--- EXTRACTED ENTRIES ---

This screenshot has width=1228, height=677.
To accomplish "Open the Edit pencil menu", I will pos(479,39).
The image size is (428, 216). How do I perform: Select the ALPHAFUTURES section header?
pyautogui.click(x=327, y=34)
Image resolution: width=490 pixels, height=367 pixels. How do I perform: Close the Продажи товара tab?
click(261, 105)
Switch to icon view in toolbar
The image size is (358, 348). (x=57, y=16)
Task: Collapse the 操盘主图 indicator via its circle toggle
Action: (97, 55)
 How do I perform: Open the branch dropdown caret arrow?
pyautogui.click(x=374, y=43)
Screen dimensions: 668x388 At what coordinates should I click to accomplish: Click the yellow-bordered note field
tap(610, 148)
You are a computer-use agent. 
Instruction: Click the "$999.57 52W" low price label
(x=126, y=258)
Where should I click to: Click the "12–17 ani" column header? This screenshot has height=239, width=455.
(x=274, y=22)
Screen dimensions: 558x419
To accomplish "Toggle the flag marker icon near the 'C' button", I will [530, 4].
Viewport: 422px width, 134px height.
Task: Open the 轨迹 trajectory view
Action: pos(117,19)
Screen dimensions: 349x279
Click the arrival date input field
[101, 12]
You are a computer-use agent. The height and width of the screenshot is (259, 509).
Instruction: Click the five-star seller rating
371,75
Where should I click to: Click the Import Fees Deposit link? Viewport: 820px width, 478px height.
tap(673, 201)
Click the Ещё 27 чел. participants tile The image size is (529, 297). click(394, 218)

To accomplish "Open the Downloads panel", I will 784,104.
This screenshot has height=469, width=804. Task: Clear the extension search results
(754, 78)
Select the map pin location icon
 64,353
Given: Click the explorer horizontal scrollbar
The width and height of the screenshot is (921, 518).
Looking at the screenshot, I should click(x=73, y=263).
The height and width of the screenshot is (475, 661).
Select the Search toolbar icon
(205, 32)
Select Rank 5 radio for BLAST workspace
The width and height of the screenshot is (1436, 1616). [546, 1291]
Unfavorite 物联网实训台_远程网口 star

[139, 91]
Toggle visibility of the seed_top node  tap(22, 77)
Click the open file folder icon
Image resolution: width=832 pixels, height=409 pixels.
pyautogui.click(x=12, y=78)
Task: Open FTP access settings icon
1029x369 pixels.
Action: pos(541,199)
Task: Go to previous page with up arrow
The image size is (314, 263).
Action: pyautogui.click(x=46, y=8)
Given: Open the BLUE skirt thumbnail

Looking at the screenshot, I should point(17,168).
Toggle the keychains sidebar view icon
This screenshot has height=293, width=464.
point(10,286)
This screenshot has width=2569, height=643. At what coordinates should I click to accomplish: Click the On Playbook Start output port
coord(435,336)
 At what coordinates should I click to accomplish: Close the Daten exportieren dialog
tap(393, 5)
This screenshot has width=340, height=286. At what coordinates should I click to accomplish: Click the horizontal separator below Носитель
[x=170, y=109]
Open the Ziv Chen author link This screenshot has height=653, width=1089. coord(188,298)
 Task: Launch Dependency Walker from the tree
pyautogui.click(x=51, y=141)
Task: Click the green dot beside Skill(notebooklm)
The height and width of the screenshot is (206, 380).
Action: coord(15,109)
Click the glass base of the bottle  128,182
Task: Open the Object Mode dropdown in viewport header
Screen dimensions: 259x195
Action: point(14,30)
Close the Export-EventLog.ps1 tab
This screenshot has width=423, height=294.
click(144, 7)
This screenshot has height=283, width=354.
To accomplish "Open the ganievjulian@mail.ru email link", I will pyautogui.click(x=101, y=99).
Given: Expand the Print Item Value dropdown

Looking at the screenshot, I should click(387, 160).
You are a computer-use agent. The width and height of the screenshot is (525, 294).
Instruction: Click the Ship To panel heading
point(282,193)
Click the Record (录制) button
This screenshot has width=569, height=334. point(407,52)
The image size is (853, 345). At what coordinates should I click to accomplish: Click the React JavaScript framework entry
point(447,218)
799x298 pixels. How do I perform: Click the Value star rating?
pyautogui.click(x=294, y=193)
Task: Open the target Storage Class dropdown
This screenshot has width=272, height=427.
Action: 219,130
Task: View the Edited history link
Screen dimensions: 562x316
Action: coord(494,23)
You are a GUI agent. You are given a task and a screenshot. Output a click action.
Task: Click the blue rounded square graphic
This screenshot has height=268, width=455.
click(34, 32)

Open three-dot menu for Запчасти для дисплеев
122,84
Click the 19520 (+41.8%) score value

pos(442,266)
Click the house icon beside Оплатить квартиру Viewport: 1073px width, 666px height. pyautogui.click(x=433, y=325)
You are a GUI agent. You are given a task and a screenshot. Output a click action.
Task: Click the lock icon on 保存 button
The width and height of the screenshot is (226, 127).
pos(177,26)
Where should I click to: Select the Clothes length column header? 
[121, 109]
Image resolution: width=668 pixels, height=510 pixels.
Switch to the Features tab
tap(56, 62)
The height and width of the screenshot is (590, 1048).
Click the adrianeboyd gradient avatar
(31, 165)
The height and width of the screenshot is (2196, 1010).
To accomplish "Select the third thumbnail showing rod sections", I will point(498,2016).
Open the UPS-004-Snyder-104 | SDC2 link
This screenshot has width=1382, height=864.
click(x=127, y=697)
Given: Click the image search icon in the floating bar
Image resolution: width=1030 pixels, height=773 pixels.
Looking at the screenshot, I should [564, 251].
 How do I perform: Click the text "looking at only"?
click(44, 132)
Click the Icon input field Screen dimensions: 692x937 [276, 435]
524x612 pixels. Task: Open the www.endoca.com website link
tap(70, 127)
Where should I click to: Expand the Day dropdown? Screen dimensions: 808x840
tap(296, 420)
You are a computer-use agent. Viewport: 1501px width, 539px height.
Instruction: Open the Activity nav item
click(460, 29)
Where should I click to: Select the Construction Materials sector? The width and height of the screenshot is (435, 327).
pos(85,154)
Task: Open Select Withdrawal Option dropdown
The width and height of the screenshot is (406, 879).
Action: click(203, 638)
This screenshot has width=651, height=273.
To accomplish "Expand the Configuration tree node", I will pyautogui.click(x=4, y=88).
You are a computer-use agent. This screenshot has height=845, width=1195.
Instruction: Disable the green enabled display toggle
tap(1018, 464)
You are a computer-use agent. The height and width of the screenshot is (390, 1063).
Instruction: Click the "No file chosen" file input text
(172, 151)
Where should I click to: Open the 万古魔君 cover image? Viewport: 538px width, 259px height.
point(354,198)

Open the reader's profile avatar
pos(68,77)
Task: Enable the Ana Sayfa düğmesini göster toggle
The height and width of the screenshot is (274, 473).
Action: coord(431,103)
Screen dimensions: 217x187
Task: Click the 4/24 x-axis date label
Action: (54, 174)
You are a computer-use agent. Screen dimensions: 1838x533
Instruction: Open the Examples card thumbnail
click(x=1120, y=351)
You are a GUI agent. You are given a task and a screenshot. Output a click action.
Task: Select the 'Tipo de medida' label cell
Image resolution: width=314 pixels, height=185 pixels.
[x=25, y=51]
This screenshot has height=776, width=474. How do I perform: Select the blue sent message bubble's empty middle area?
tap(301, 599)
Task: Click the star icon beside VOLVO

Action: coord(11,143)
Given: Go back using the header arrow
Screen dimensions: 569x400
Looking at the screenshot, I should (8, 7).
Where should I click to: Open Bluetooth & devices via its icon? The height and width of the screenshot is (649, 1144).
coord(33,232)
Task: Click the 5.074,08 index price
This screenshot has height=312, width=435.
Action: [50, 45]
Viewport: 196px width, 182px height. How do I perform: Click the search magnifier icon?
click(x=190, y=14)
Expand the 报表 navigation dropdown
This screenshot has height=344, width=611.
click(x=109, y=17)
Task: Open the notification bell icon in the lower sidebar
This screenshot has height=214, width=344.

---

• **PROBLEM DESCRIPTION**: Recast everything from the row containing "Open the reader's profile avatar" down to the row containing "click(x=109, y=17)" as a Markdown table with the columns n and Line, numbering each line and leaving out blank lines.

• **COMPLETED EXERCISE**:
| n | Line |
|---|---|
| 1 | Open the reader's profile avatar |
| 2 | pos(68,77) |
| 3 | Task: Enable the Ana Sayfa düğmesini göster toggle |
| 4 | The height and width of the screenshot is (274, 473). |
| 5 | Action: coord(431,103) |
| 6 | Screen dimensions: 217x187 |
| 7 | Task: Click the 4/24 x-axis date label |
| 8 | Action: (54, 174) |
| 9 | You are a computer-use agent. Screen dimensions: 1838x533 |
| 10 | Instruction: Open the Examples card thumbnail |
| 11 | click(x=1120, y=351) |
| 12 | You are a GUI agent. You are given a task and a screenshot. Output a click action. |
| 13 | Task: Select the 'Tipo de medida' label cell |
| 14 | Image resolution: width=314 pixels, height=185 pixels. |
| 15 | [x=25, y=51] |
| 16 | This screenshot has height=776, width=474. How do I perform: Select the blue sent message bubble's empty middle area? |
| 17 | tap(301, 599) |
| 18 | Task: Click the star icon beside VOLVO |
| 19 | Action: coord(11,143) |
| 20 | Given: Go back using the header arrow |
| 21 | Screen dimensions: 569x400 |
| 22 | Looking at the screenshot, I should (8, 7). |
| 23 | Where should I click to: Open Bluetooth & devices via its icon? The height and width of the screenshot is (649, 1144). |
| 24 | coord(33,232) |
| 25 | Task: Click the 5.074,08 index price |
| 26 | This screenshot has height=312, width=435. |
| 27 | Action: [50, 45] |
| 28 | Viewport: 196px width, 182px height. How do I perform: Click the search magnifier icon? |
| 29 | click(x=190, y=14) |
| 30 | Expand the 报表 navigation dropdown |
| 31 | This screenshot has height=344, width=611. |
| 32 | click(x=109, y=17) |